GIVEN TEXT
..............................

I used to have a ‘99 Isuzu Rodeo and I was tired of the $330, 5 year (13.9% interest rate) monthly payments and wanted to do something about it. I searched the Internet until my finger prints wore off and found great interest rates I could refinance at.
Then there was a problem. I started thinking…
After paying for 2-3 years on the car, I’ve had enough with the high interest rate. But if I was to refinance, my payments would’ve been lower but the number of payments would have increased. To put it in layman terms, I would’ve paid for the car twice.
Same with my house. I wasn’t always this financially crazed Deity that knew it all.
In 2001 we bought our house on a 30 year 6.85 fixed interest rate. In 2003 we refinanced it to 5.875%. Luckily not much was lost.

..............................

STORED DATA
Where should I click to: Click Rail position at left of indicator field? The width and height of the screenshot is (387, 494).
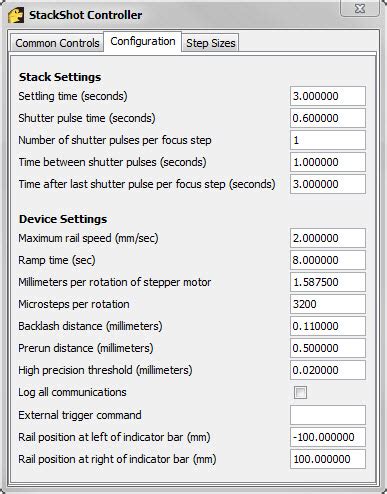point(328,437)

..............................

JOBS
1/ Answer these questions about the passage on refinancing a car and a house:
(a) What was the monthly payment on the '99 Isuzu Rodeo?
(b) What was the interest rate on the car loan?
(c) To what interest rate was the house refinanced in 2003?
2/ Proceed with the passage on refinancing a car and a house, continuing on from its final sentence.
The listing plays no part in this work.

EXERCISE RESULTS
1/
(a) $330
(b) 13.9%
(c) 5.875%

2/
Others aren’t as fortunate. Imagine owning a house for 15 of those 30 years and wanting to refinance. Most people refinance again for 30 years. Of course you’ll have a lower payment but you’ll be paying more in the long run. In effect you’d be paying 45 years (15 (already in) + 30 more) for the home when you should only been paying for 30 years.
For instance, let’s say you took out a $100k loan on a home @ 6.85%. You’re looking at $650/month. 15 years later you owe $74K (and have paid $91K in interest). Now you refinance that $74K @ 5% for 30 years and your payment is now $536/month.
So basically, you’re willing to save $114/month for 15 extra years of payments. Not to mention you’ve wasted $91K in interest over the last 15 years. And guess what? The new refinanced loan will be just like the previous loan meaning that the first 10-15 years you pay your loan will be applied to mostly interest.
Same with a car.
The only time to refinance would be when you haven’t been in a loan for a significant amount of time and the interest rate is at least 1.5% lower than your current rate. If you do finance, make sure you finance for the life of the loan you’re currently financed for. So if you’re into year 10 of your thirty year loan and the interest rates are unbeatable, refinance for 15 years or 20 in order to not be paying twice for the home.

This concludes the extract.